Switch "menu entry" to "menu item" in all the records below, and give the records again with nothing else changed. Leave the pictures out of your answer.

(Records from a pointing dataset)
↓↓↓

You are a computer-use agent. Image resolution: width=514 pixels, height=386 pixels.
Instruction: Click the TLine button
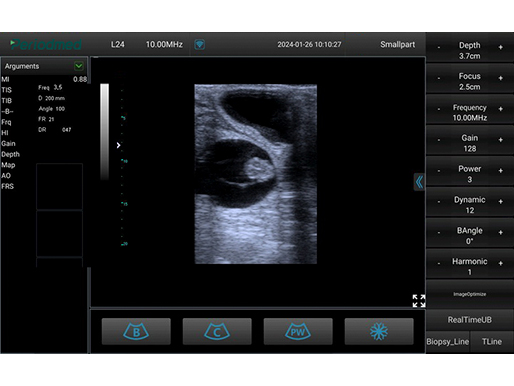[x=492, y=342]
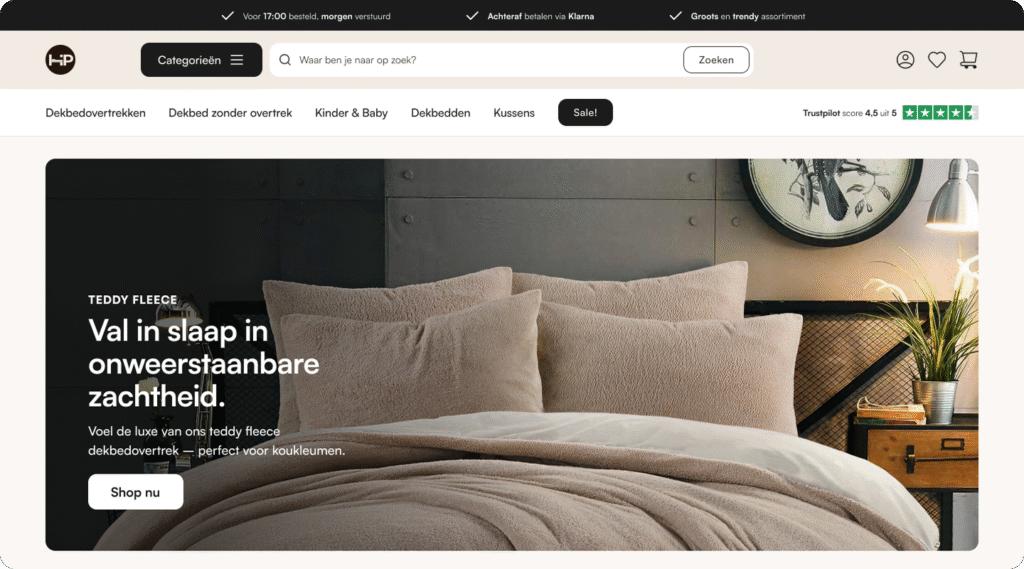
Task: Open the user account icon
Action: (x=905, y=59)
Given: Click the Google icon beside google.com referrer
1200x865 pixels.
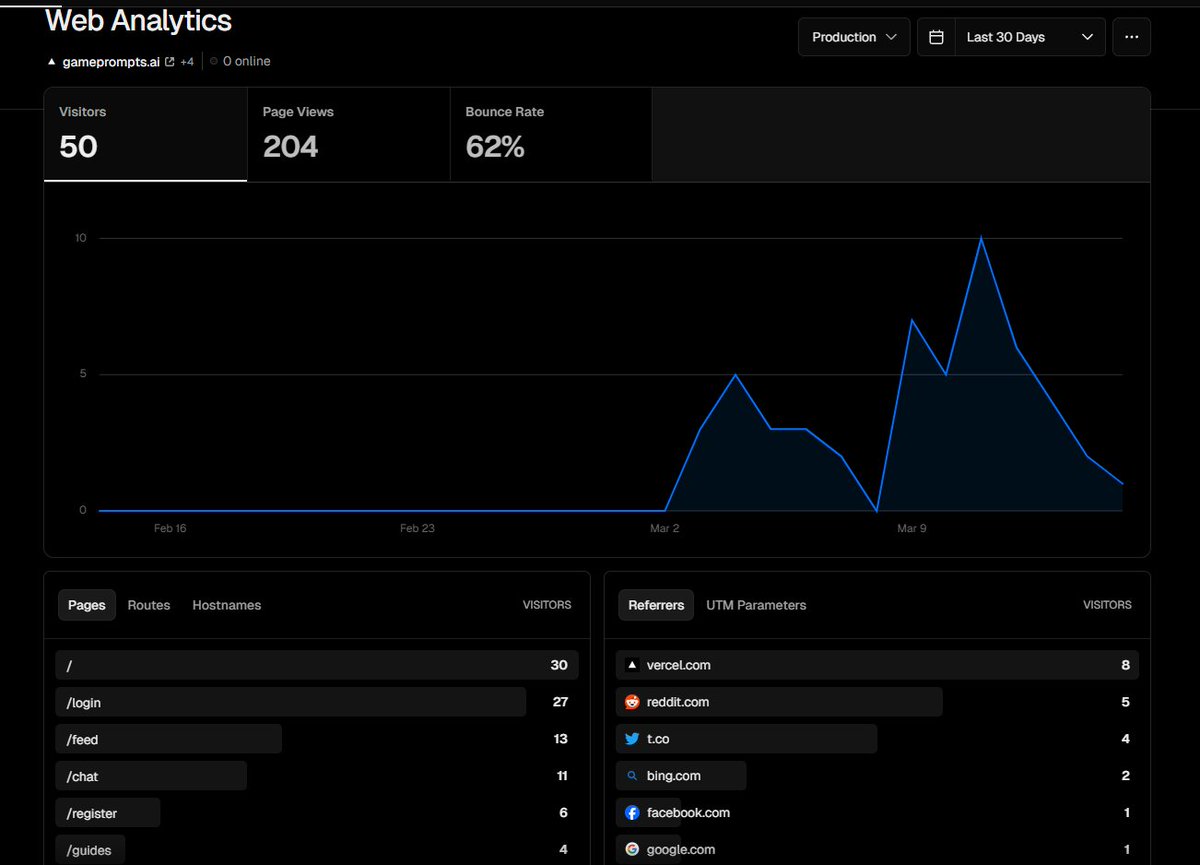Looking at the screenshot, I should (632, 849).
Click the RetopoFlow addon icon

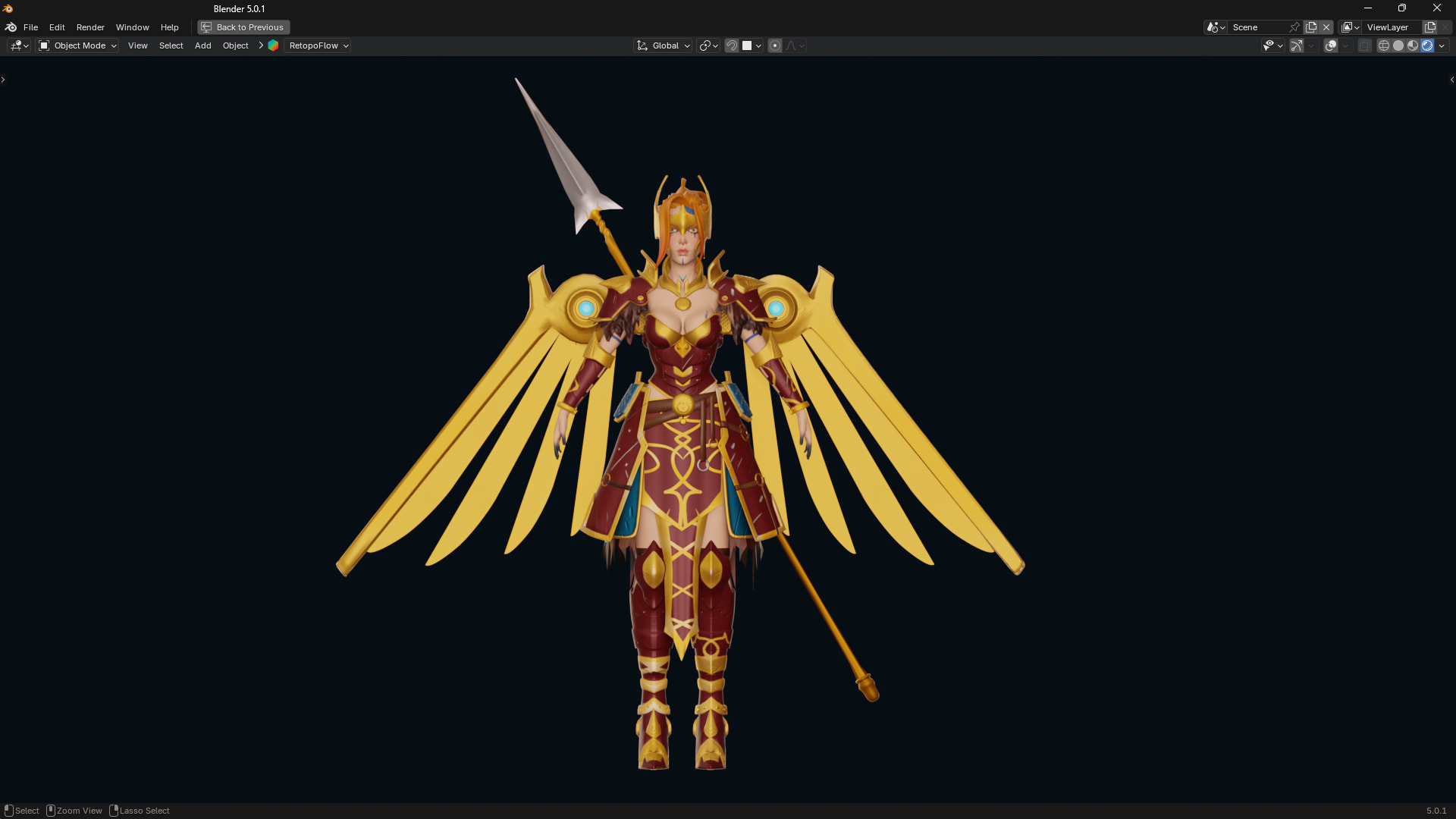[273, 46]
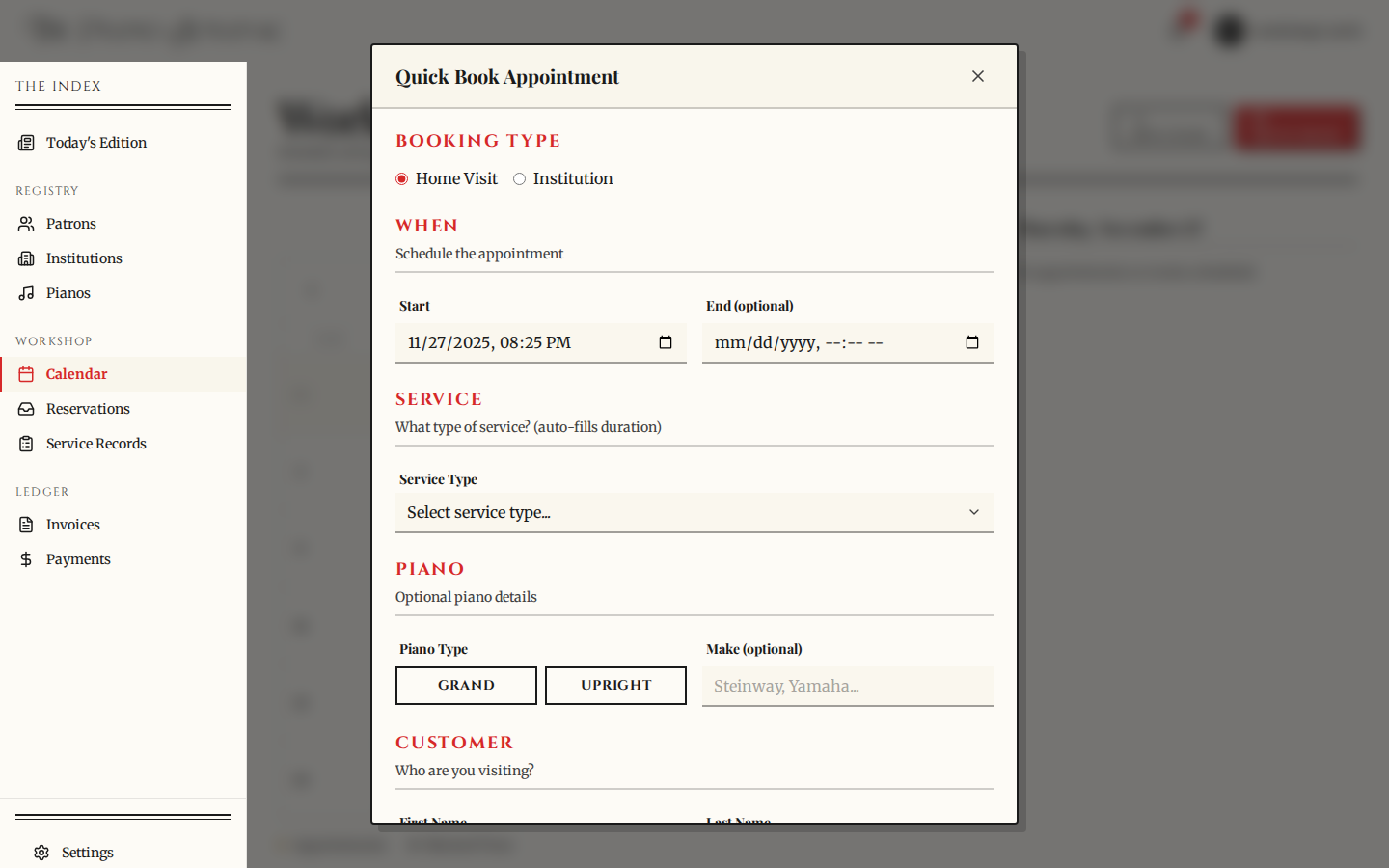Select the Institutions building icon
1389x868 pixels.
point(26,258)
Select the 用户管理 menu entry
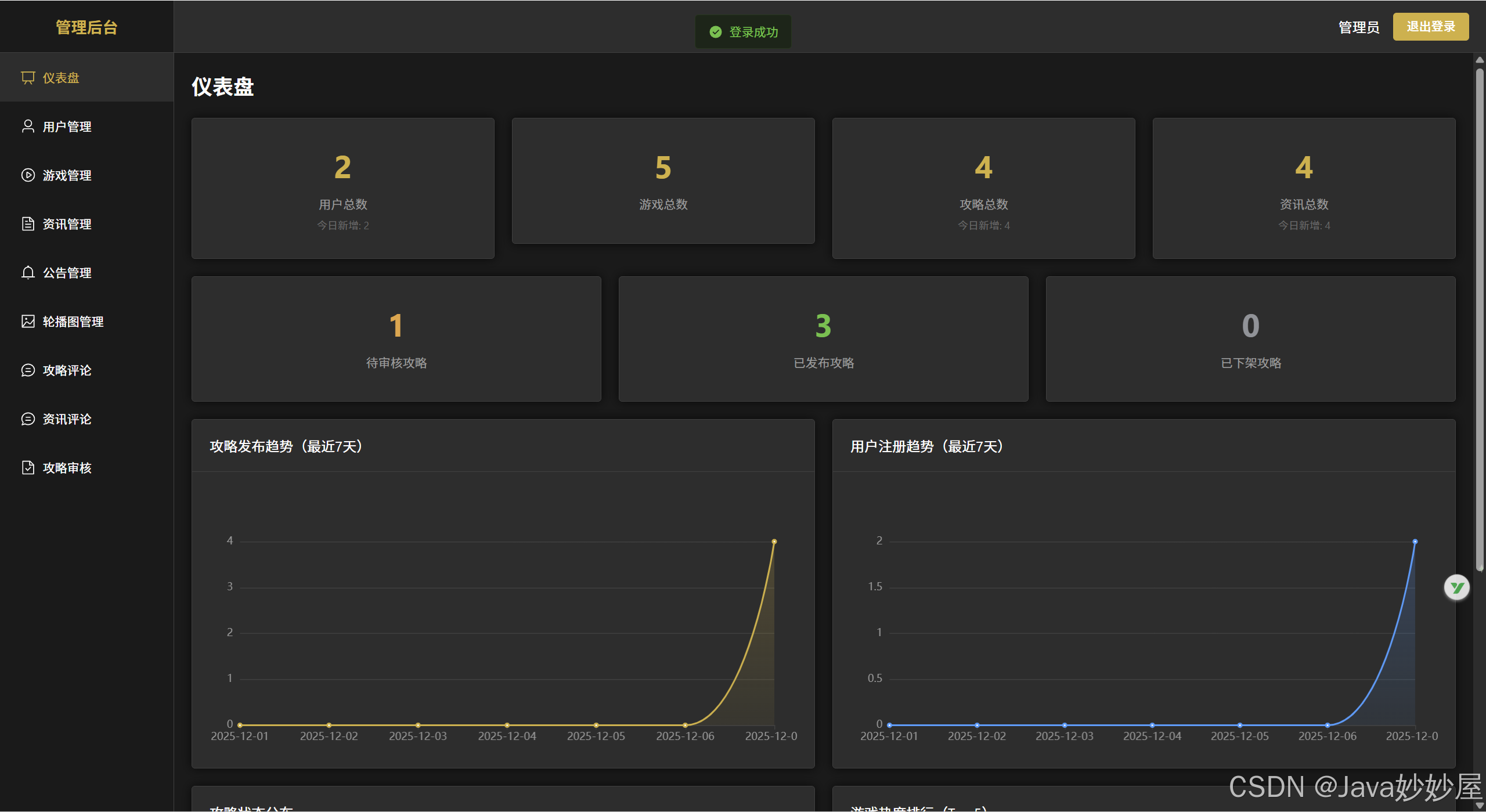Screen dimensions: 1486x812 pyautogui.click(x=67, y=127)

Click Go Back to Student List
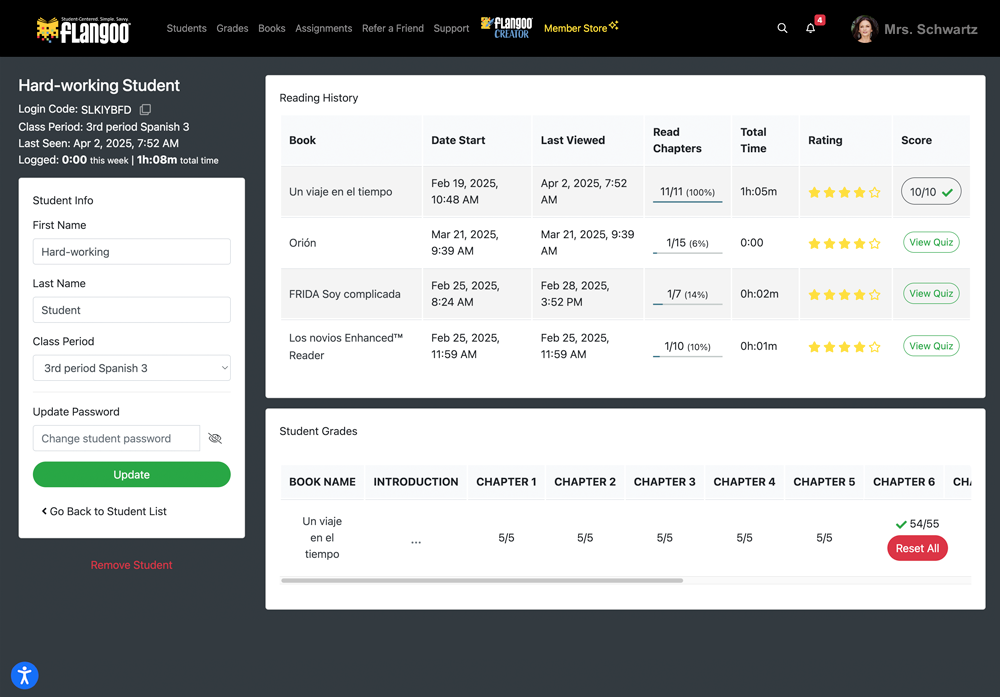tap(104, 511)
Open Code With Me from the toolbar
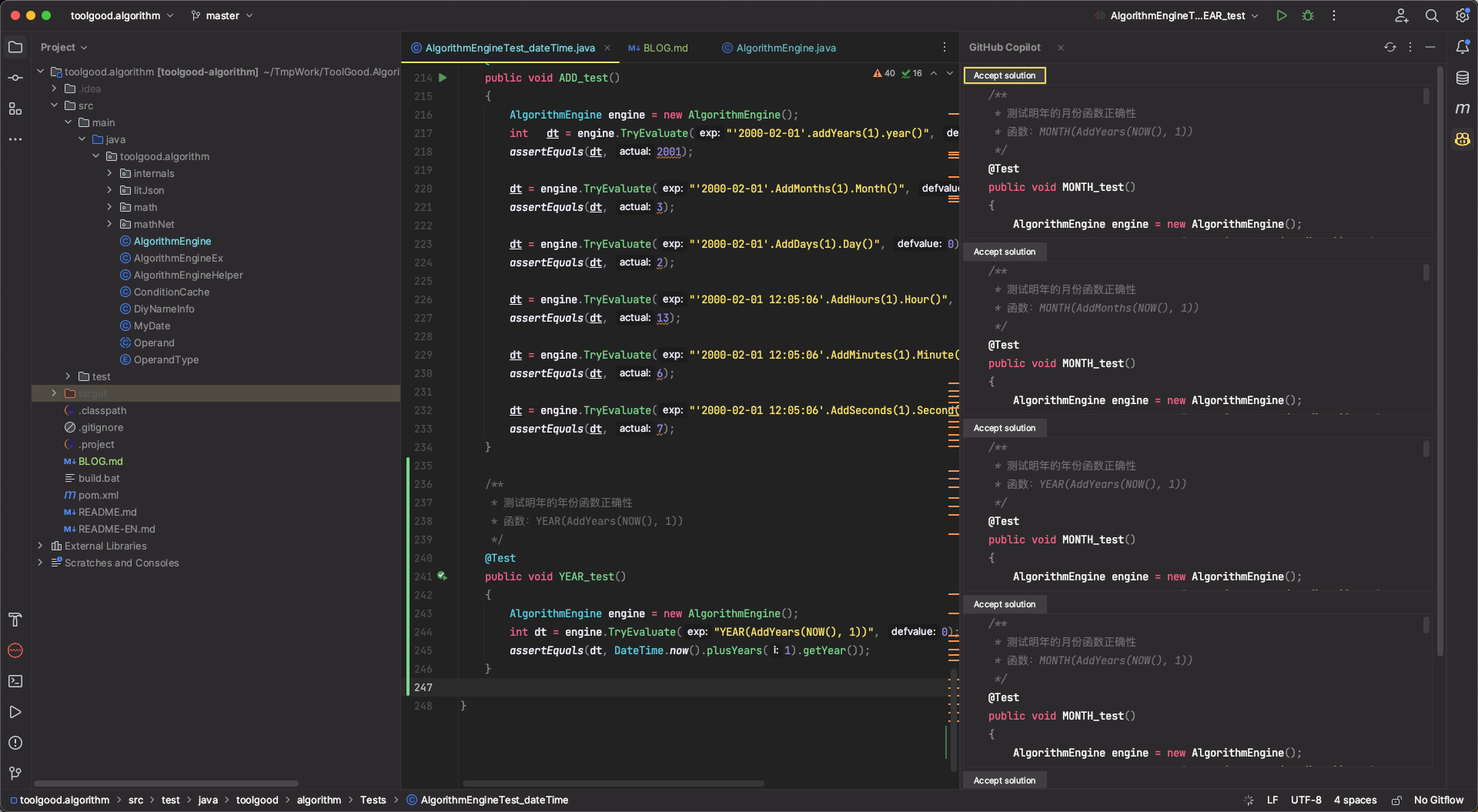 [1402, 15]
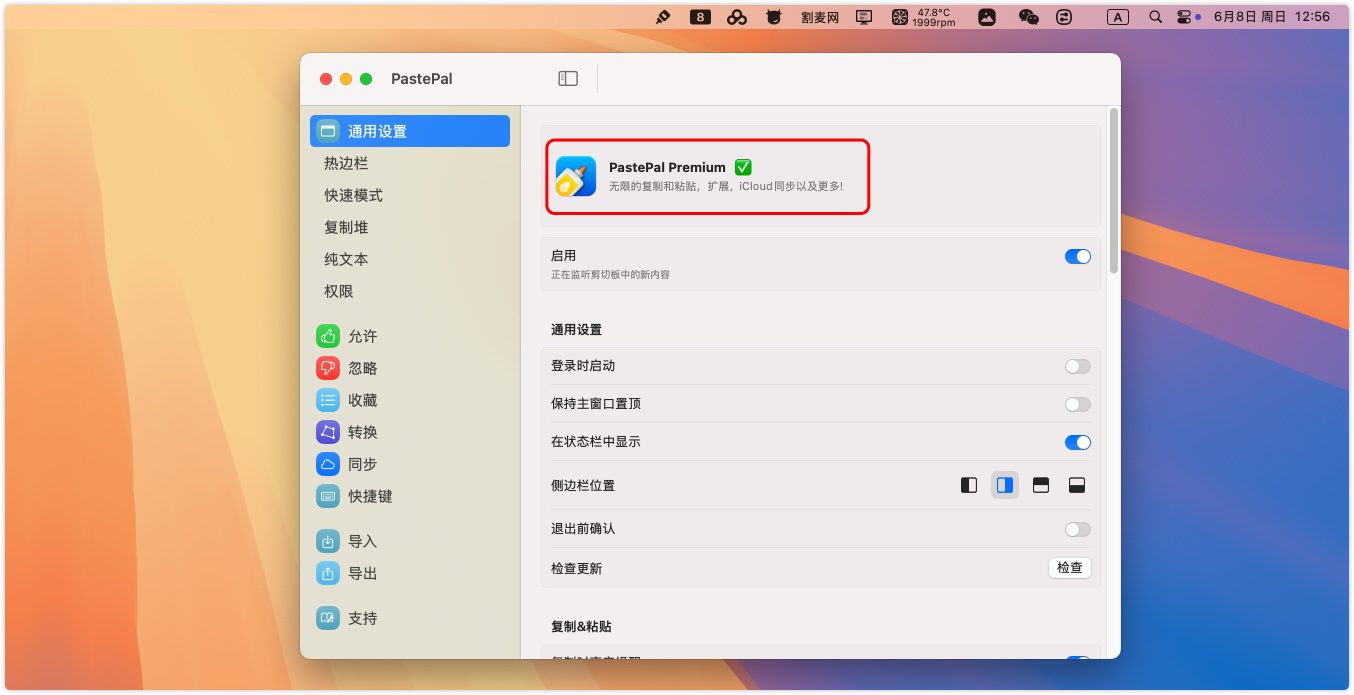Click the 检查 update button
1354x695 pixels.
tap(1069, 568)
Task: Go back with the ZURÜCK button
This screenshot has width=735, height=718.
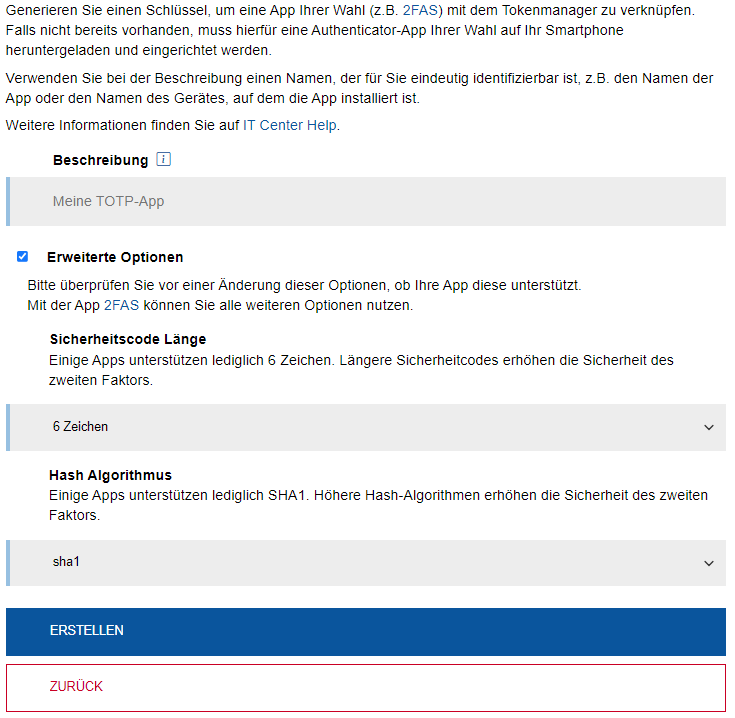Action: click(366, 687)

↑↑↑

> COMPLETE OUTPUT:
You are a computer-use agent. Image resolution: width=514 pixels, height=386 pixels.
Instruction: Click the TLine button
[x=492, y=342]
Task: Open the user account icon
Action: (x=905, y=59)
Given: Click the Google icon beside google.com referrer
1200x865 pixels.
Looking at the screenshot, I should (632, 849).
Click the RetopoFlow addon icon

[273, 46]
Select the Institutions building icon
1389x868 pixels.
point(26,258)
Select the 用户管理 menu item
Screen dimensions: 1486x812 pyautogui.click(x=67, y=127)

Click Go Back to Student List
tap(104, 511)
Open Code With Me from the toolbar
 [1402, 15]
Click the 检查 update button
1354x695 pixels.
tap(1069, 568)
Task: Go back with the ZURÜCK button
This screenshot has width=735, height=718.
Action: click(366, 687)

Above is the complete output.